======== Text extract

May 8 began for me like any other Tuesday. I drove to work, parked my car and walked from the distant lot toward the middle of the university campus where I teach. Yet something felt odd. Everywhere I looked, there were the normal knots of 20-somethings with earbuds stuffed in their ears, but that morning, they seemed strangely preoccupied.
Then everything became clear. Outside one of the campus cafes, a much larger group of students had congregated, listening in solemn silence to a TV blaring at full volume inside the shop. It was the unmistakable voice of President Donald Trump, announcing the United States' withdrawal from the Joint Comprehensive Plan of Action (JCPOA), signed in 2015 to put the brakes on Iran's development of nuclear weapons. It immediately occurred to me that if we replaced the shorts and T-shirts of the gathered students with dark suits and starched collars, the scene would look exactly like the black-and-white photos, common to so many history books, of earnest young men crowding around newspapers in the summer of 1914, dreading what they might read but unable to stay away.

================
======== Dataset extract

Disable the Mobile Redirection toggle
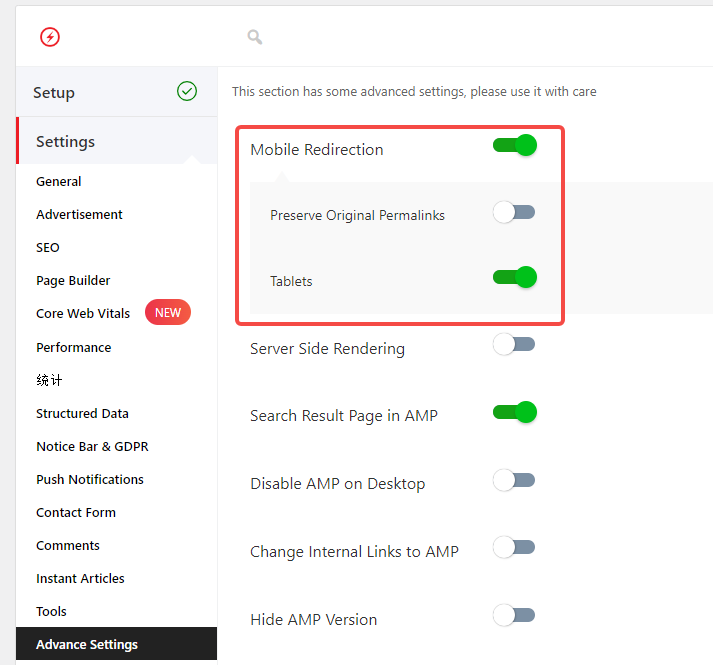Image resolution: width=713 pixels, height=665 pixels. (x=515, y=146)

================

◆ **What you have to do**
In the campus passage, write out the part starting with "Then everything became" and going on through "to stay away.", swapping every "students" for "undergraduates".

◆ **Correct result**
Then everything became clear. Outside one of the campus cafes, a much larger group of undergraduates had congregated, listening in solemn silence to a TV blaring at full volume inside the shop. It was the unmistakable voice of President Donald Trump, announcing the United States' withdrawal from the Joint Comprehensive Plan of Action (JCPOA), signed in 2015 to put the brakes on Iran's development of nuclear weapons. It immediately occurred to me that if we replaced the shorts and T-shirts of the gathered undergraduates with dark suits and starched collars, the scene would look exactly like the black-and-white photos, common to so many history books, of earnest young men crowding around newspapers in the summer of 1914, dreading what they might read but unable to stay away.